Provided data:

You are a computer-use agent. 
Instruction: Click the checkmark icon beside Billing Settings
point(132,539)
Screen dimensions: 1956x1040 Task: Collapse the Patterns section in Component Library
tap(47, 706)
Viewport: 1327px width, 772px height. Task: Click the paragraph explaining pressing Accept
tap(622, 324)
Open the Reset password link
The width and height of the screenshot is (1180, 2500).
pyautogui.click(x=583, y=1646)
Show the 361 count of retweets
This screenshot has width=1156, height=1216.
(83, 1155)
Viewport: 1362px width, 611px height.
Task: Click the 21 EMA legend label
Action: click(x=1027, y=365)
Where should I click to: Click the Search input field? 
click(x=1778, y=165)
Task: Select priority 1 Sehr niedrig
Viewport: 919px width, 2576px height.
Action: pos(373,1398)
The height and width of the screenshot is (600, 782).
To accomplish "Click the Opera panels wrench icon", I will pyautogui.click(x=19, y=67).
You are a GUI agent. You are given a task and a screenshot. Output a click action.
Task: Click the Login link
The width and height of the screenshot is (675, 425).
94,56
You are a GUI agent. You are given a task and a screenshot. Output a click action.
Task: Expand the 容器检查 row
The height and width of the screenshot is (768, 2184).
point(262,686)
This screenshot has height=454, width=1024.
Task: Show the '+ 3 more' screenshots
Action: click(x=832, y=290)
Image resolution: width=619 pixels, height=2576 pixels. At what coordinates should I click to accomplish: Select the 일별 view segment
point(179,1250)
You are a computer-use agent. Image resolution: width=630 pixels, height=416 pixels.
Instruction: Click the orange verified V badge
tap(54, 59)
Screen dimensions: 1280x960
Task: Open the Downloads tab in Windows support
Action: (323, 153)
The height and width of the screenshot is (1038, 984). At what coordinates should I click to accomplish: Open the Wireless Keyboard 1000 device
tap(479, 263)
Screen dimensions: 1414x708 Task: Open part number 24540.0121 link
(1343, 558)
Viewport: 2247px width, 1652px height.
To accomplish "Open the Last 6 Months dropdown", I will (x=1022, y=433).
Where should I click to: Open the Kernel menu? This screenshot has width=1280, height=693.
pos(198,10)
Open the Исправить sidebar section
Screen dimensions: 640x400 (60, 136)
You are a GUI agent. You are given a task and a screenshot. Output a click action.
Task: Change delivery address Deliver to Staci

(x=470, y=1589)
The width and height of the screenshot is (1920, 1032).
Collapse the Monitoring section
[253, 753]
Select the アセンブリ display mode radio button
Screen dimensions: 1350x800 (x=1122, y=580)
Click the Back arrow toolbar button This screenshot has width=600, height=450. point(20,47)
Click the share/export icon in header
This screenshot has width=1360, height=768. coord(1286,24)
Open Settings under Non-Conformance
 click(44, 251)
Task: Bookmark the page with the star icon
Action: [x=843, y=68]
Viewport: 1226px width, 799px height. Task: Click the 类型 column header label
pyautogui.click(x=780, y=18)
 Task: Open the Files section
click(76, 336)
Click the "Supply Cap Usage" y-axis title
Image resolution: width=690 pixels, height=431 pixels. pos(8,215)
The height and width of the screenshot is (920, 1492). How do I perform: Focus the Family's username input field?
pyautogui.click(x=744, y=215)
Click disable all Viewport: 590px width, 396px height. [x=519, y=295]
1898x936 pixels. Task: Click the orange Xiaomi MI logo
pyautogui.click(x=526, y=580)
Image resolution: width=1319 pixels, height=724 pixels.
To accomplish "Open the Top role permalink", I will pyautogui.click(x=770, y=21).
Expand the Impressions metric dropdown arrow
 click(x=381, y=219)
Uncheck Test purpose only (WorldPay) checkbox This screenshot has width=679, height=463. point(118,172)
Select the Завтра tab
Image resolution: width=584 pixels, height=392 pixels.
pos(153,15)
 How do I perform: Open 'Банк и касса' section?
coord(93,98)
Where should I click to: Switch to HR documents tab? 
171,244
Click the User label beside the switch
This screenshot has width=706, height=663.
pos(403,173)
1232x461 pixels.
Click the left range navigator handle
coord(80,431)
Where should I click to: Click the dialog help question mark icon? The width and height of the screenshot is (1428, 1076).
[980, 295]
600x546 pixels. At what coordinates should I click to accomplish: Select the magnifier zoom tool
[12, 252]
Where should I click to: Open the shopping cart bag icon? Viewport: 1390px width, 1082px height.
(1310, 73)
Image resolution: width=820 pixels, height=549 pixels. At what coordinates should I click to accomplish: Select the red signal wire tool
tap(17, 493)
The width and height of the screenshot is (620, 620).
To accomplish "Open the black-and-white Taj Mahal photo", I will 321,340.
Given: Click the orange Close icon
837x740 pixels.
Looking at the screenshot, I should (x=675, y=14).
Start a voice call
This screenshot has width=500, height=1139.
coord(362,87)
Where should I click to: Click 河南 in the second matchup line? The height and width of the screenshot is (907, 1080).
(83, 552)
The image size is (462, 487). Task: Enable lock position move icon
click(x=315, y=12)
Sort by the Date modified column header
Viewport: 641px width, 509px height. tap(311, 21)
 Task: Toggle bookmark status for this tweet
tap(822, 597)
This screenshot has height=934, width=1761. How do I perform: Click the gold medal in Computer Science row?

What the task asks:
Return the listing above in its entirety, word for word.

Solution to the problem:
You are a computer-use agent. 
Instruction: Click the checkmark icon beside Billing Settings
point(132,539)
Screen dimensions: 1956x1040 Task: Collapse the Patterns section in Component Library
tap(47, 706)
Viewport: 1327px width, 772px height. Task: Click the paragraph explaining pressing Accept
tap(622, 324)
Open the Reset password link
The width and height of the screenshot is (1180, 2500).
pyautogui.click(x=583, y=1646)
Show the 361 count of retweets
This screenshot has width=1156, height=1216.
(83, 1155)
Viewport: 1362px width, 611px height.
Task: Click the 21 EMA legend label
Action: click(x=1027, y=365)
Where should I click to: Click the Search input field? 
click(x=1778, y=165)
Task: Select priority 1 Sehr niedrig
Viewport: 919px width, 2576px height.
Action: pos(373,1398)
The height and width of the screenshot is (600, 782).
To accomplish "Click the Opera panels wrench icon", I will pyautogui.click(x=19, y=67).
You are a GUI agent. You are given a task and a screenshot. Output a click action.
Task: Click the Login link
The width and height of the screenshot is (675, 425).
94,56
You are a GUI agent. You are given a task and a screenshot. Output a click action.
Task: Expand the 容器检查 row
The height and width of the screenshot is (768, 2184).
point(262,686)
This screenshot has height=454, width=1024.
Task: Show the '+ 3 more' screenshots
Action: click(x=832, y=290)
Image resolution: width=619 pixels, height=2576 pixels. At what coordinates should I click to accomplish: Select the 일별 view segment
point(179,1250)
You are a computer-use agent. Image resolution: width=630 pixels, height=416 pixels.
Instruction: Click the orange verified V badge
tap(54, 59)
Screen dimensions: 1280x960
Task: Open the Downloads tab in Windows support
Action: (323, 153)
The height and width of the screenshot is (1038, 984). At what coordinates should I click to accomplish: Open the Wireless Keyboard 1000 device
tap(479, 263)
Screen dimensions: 1414x708 Task: Open part number 24540.0121 link
(1343, 558)
Viewport: 2247px width, 1652px height.
To accomplish "Open the Last 6 Months dropdown", I will (x=1022, y=433).
Where should I click to: Open the Kernel menu? This screenshot has width=1280, height=693.
pos(198,10)
Open the Исправить sidebar section
Screen dimensions: 640x400 (60, 136)
You are a GUI agent. You are given a task and a screenshot. Output a click action.
Task: Change delivery address Deliver to Staci

(x=470, y=1589)
The width and height of the screenshot is (1920, 1032).
Collapse the Monitoring section
[253, 753]
Select the アセンブリ display mode radio button
Screen dimensions: 1350x800 (x=1122, y=580)
Click the Back arrow toolbar button This screenshot has width=600, height=450. point(20,47)
Click the share/export icon in header
This screenshot has width=1360, height=768. coord(1286,24)
Open Settings under Non-Conformance
 click(44, 251)
Task: Bookmark the page with the star icon
Action: [x=843, y=68]
Viewport: 1226px width, 799px height. Task: Click the 类型 column header label
pyautogui.click(x=780, y=18)
 Task: Open the Files section
click(76, 336)
Click the "Supply Cap Usage" y-axis title
Image resolution: width=690 pixels, height=431 pixels. pos(8,215)
The height and width of the screenshot is (920, 1492). How do I perform: Focus the Family's username input field?
pyautogui.click(x=744, y=215)
Click disable all Viewport: 590px width, 396px height. [x=519, y=295]
1898x936 pixels. Task: Click the orange Xiaomi MI logo
pyautogui.click(x=526, y=580)
Image resolution: width=1319 pixels, height=724 pixels.
To accomplish "Open the Top role permalink", I will pyautogui.click(x=770, y=21).
Expand the Impressions metric dropdown arrow
 click(x=381, y=219)
Uncheck Test purpose only (WorldPay) checkbox This screenshot has width=679, height=463. point(118,172)
Select the Завтра tab
Image resolution: width=584 pixels, height=392 pixels.
pos(153,15)
 How do I perform: Open 'Банк и касса' section?
coord(93,98)
Where should I click to: Switch to HR documents tab? 
171,244
Click the User label beside the switch
This screenshot has width=706, height=663.
pos(403,173)
1232x461 pixels.
Click the left range navigator handle
coord(80,431)
Where should I click to: Click the dialog help question mark icon? The width and height of the screenshot is (1428, 1076).
[980, 295]
600x546 pixels. At what coordinates should I click to accomplish: Select the magnifier zoom tool
[12, 252]
Where should I click to: Open the shopping cart bag icon? Viewport: 1390px width, 1082px height.
(1310, 73)
Image resolution: width=820 pixels, height=549 pixels. At what coordinates should I click to accomplish: Select the red signal wire tool
tap(17, 493)
The width and height of the screenshot is (620, 620).
To accomplish "Open the black-and-white Taj Mahal photo", I will 321,340.
Given: Click the orange Close icon
837x740 pixels.
Looking at the screenshot, I should (x=675, y=14).
Start a voice call
This screenshot has width=500, height=1139.
coord(362,87)
Where should I click to: Click 河南 in the second matchup line? The height and width of the screenshot is (907, 1080).
(83, 552)
The image size is (462, 487). Task: Enable lock position move icon
click(x=315, y=12)
Sort by the Date modified column header
Viewport: 641px width, 509px height. tap(311, 21)
 Task: Toggle bookmark status for this tweet
tap(822, 597)
This screenshot has height=934, width=1761. How do I perform: Click the gold medal in Computer Science row?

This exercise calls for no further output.